Video of Interrogation of Gitmo Teen Released

By IAN AUSTEN | OTTAWA – The video is blurry and the soundtrack muffled, but the technical shortcomings of the video recordings released Tuesday did not obscure the emotions of Omar Khadr as he was interrogated at the Guantánamo Bay detention center in Cuba.

Mr. Khadr, just 16 years old at the time of the taping, in February 2003, swung from calm and indifference to rage and grief during four days of interrogations in the recordings, which his Canadian lawyers released.

The recordings, turned over to the defense under a Canadian court order, provide the most extensive videotaped images from inside Guantánamo Bay yet seen. In them, Mr. Khadr, now the last Western citizen held there, is seen pleading with a Canadian intelligence agent for help. At one point, the recording shows him displaying chest and back wounds that had still not completely healed months after his capture in Afghanistan.

The seven hours of recordings were made by the United States military and given to Mr. Khadr’s Canadian lawyers by the Canadian Security Intelligence Service under the terms of an order by Canada’s Supreme Court.

They show Mr. Khadr, who is accused of killing a United States soldier in Afghanistan in battle in July 2002, being questioned by an unidentified member of the Canadian intelligence agency. A Canadian diplomat and a third person, apparently an American official, were also present.

For national security reasons, the audio was removed from several parts of the recordings, and the officials’ faces were electronically obscured by black blobs.

Mr. Khadr, a Canadian, maintains he was abused by American interrogators in Afghanistan and at Guantánamo Bay. It appears from the recordings, as well as from written documents of the interrogations that were released last week, that Mr. Khadr initially believed that the Canadian agent had come to help him. But he eventually seemed to realize that the agent was present only to extract information.

Much of the material released shows Mr. Khadr, in an orange uniform, sobbing and repeatedly saying, in a moan, either “Help me, help me” or “Kill me, kill me.” His Canadian lawyers said they were not sure which, and the poor audio quality makes it hard to determine with certainty.

In the interrogation, Mr. Khadr said he wanted to return to Canada, but the agent suggested that the situation was so good in Cuba he might want to stay there himself. “The weather’s nice,” the interrogator said. “No snow.”

Mr. Khadr, who had been shot and was near death at the time of his capture in Afghanistan, repeatedly complained about his medical treatment and physical condition. At one point, he lifted his shirt to show the agent the wounds on his back and stomach.

The agent, however, was unmoved. “I’m not a doctor, but I think you’re getting good medical care,” he responded.

Later, a sobbing Mr. Khadr said, “You don’t care about me.”

Slats, apparently from a ventilation panel in the detention center, obscure parts of the images.
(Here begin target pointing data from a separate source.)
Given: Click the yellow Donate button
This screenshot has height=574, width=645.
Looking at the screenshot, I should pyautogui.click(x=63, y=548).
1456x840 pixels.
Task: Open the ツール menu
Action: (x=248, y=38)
In a statement regarding the tapes, a Pentagon spokesman, Cmdr. Jeffrey D. Gordon, offered only a blanket defense of the detainees’ treatment. “Guantánamo provides an environment for detainees that is stable, secure, safe and humane,” it said. “This environment sets the conditions to successfully gain valuable information from detainees built on a relationship of trust, not fear.”

The statement called it “commonplace” for interrogators seeking to establish rapport with detainees to share “a meal from Subway or McDonald’s.”

Amnesty International and several Canadian groups and politicians have unsuccessfully pressed the Canadian government to ask the United States to return Mr. Khadr to Canada. Kory Teneycke, a spokesman for Prime Minister Stephen Harper, said the videos had not altered the government’s thinking.

“This videotape is several years old, and the Canadian government is not changing course in terms of the process that will determine Mr. Khadr’s fate,” he said. “He’s obviously facing very serious charges. We believe his fate should be decided through a judicial process rather than a political process.”

Nathan Whitling, one of Mr. Khadr’s Canadian lawyers, said he hoped the airing of the videos, which were featured Tuesday on Canadian television networks, would increase public pressure on the government. “The only way to get him released is through a political process,” he said. “So we are pleading in the court of public opinion.”

 

William Glaberson contributed reporting from Guantánamo Bay.